The public option for banking

The Bank of North Dakota (BND) is owned and operated by the state of North Dakota, and is the only publicly owned bank in the United States. Founded in 1919 as a response to a credit crisis, BND has helped North Dakota weather the current economic recession. According the North Dakota Department of Commerce, in 2009, the 90-year-old BND turned a profit of $58.1 million, which went into the state’s general operating fund. No surprise that North Dakota is currently one of two states still showing a budget surplus. (The other is Montana.)

You can find two excellent articles on the growing push for publicly owned banks, here and here. According to author Ellen Brown, there are bills pending in Washington State, Illinois and Michigan to create publicly owned banks, and seven candidates for governor are campaigning for state-owned banks.  The proposed public banks are modeled after BND.

The Bank of North Dakota acts as a “bankers’ bank,” partnering with other banks in “participation loans,” which allow them to compete with larger banks. In a participation loan, the community bank originates the loan and takes responsibility for it, while the participating bank contributes funds and shares in the risk and profits. The Bank of North Dakota also makes low-interest loans to students, farmers and businesses; underwrites municipal bonds; and provides liquidity for more than 100 banks around the state.

Brown is passionate about the need for publicly owned banks, and sees them as an ideal way to keep wealth in the community.

We the people have given away our sovereign money-creating power to private, for-profit lending institutions, which have used it to siphon wealth from the productive economy.
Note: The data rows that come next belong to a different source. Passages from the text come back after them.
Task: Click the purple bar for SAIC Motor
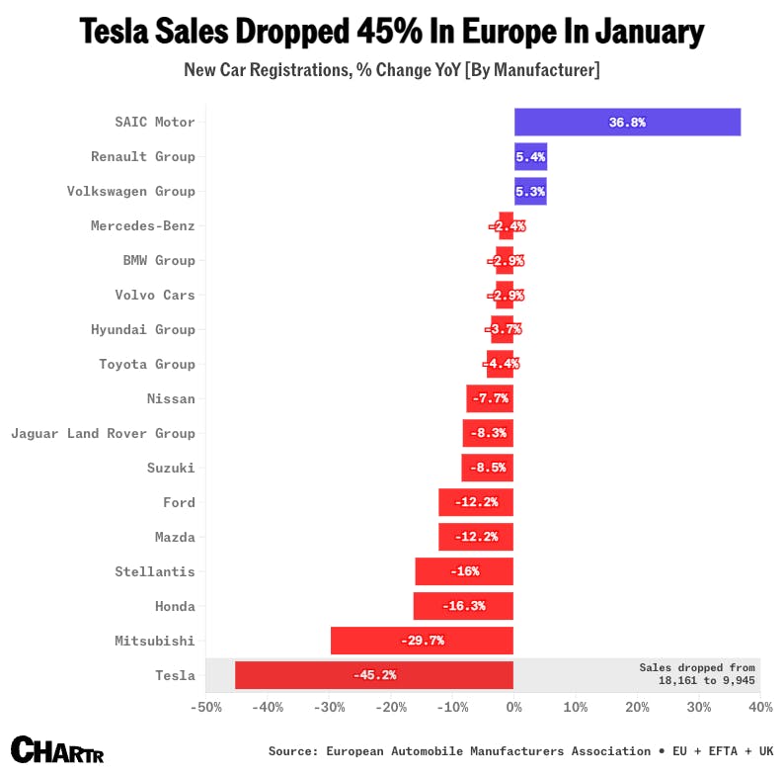coord(627,123)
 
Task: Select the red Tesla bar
coord(373,675)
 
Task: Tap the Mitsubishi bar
coord(422,641)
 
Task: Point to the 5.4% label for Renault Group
coord(530,157)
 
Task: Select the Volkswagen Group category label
coord(130,192)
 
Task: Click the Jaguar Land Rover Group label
coord(103,433)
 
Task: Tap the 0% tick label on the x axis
coord(513,708)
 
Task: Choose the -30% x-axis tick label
coord(329,708)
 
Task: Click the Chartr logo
coord(56,749)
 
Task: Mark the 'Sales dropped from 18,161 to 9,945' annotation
coord(697,674)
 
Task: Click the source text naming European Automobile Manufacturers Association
coord(459,751)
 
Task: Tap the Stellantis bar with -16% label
coord(464,571)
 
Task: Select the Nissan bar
coord(490,398)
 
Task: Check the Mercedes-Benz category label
coord(143,226)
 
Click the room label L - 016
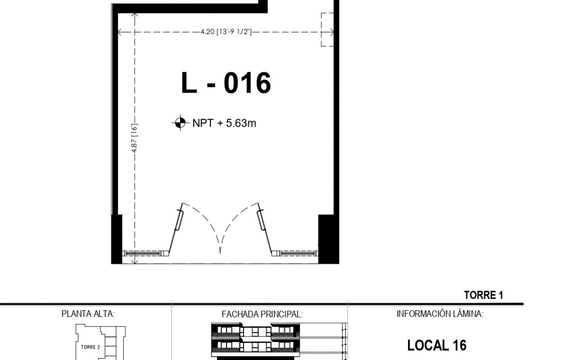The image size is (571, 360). tap(226, 82)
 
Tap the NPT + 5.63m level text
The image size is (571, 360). tap(224, 123)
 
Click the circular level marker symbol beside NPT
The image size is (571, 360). tap(180, 122)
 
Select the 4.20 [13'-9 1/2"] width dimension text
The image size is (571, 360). tap(226, 32)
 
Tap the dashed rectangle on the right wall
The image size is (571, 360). tap(327, 29)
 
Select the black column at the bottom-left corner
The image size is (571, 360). tap(117, 239)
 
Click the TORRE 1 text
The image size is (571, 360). tap(483, 295)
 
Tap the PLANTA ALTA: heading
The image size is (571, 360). tap(88, 314)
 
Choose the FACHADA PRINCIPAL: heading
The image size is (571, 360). tap(262, 314)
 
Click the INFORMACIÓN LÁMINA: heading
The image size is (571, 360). tap(440, 314)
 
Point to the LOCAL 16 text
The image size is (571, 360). tap(437, 345)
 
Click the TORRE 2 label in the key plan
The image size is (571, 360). tap(90, 347)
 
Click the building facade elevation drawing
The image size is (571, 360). tap(279, 340)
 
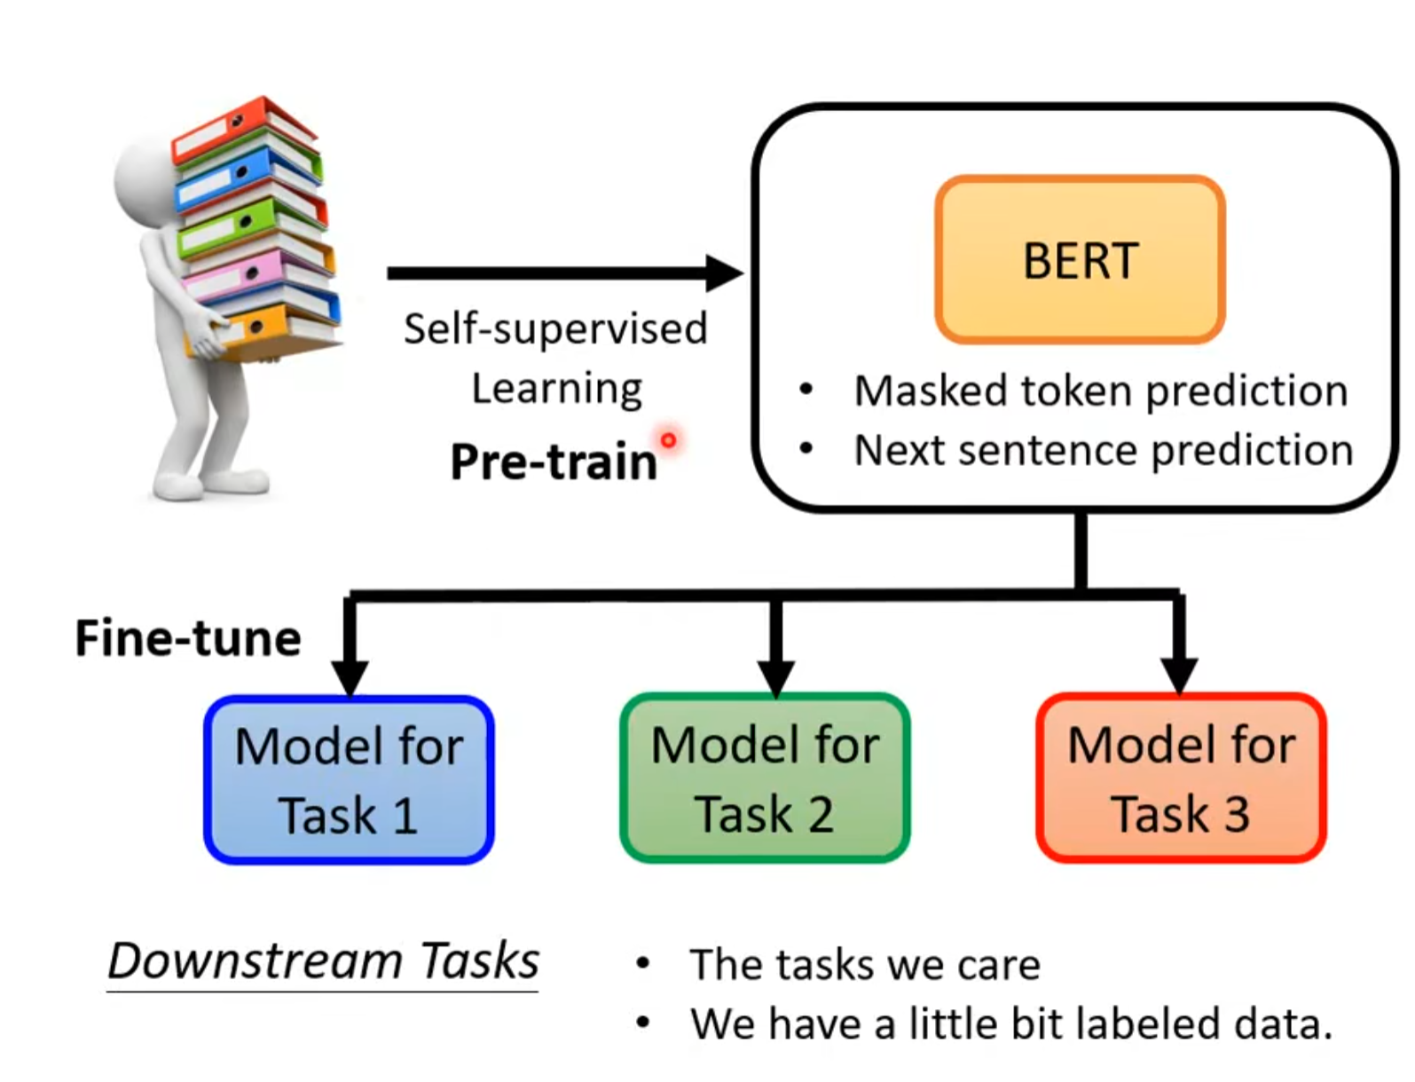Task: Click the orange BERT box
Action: tap(1080, 259)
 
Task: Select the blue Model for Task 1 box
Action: tap(349, 779)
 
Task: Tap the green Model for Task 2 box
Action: tap(765, 778)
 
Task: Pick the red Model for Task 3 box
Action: tap(1181, 778)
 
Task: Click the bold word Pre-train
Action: tap(554, 462)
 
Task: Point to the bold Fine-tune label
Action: tap(188, 638)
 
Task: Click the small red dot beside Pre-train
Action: tap(668, 439)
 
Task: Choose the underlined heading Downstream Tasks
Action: tap(323, 961)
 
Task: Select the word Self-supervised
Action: tap(555, 328)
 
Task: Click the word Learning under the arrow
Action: tap(556, 389)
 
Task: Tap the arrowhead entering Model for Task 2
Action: tap(776, 677)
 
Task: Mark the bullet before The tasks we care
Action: tap(643, 963)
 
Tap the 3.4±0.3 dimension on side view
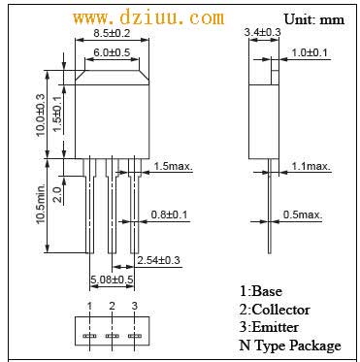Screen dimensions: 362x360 pyautogui.click(x=263, y=32)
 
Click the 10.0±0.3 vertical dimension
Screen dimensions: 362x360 pyautogui.click(x=41, y=114)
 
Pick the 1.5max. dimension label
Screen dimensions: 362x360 pyautogui.click(x=173, y=166)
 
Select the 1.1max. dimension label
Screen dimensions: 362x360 pyautogui.click(x=311, y=166)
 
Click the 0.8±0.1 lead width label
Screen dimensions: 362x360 pyautogui.click(x=172, y=214)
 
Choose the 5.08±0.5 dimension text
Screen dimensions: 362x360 pyautogui.click(x=112, y=280)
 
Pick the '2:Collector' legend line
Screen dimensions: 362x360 pyautogui.click(x=275, y=309)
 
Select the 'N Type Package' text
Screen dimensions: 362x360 pyautogui.click(x=290, y=346)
If we were to take that power back, we could generate the credit we need to underwrite a whole cornucopia of projects that we don’t even consider because we think we lack the “money.” We have the labor and we have the materials; we just lack the “liquidity” necessary to put them together to create products and services.

Money today is just a ticket, a receipt for work performed and goods delivered. We can fund the work we need done by creating our own credit. The real promise of publicly owned banks is not that they can bail out subprime borrowers but that they can jumpstart the economy by creating real wealth. They can provide the liquidity to put labor and materials together, allowing the economy to build and grow. Our private, profit-driven banking sector has been bleeding wealth from the rest of the economy. Public-interest banks can transfuse the economy with the credit it needs to flourish and be productive once again.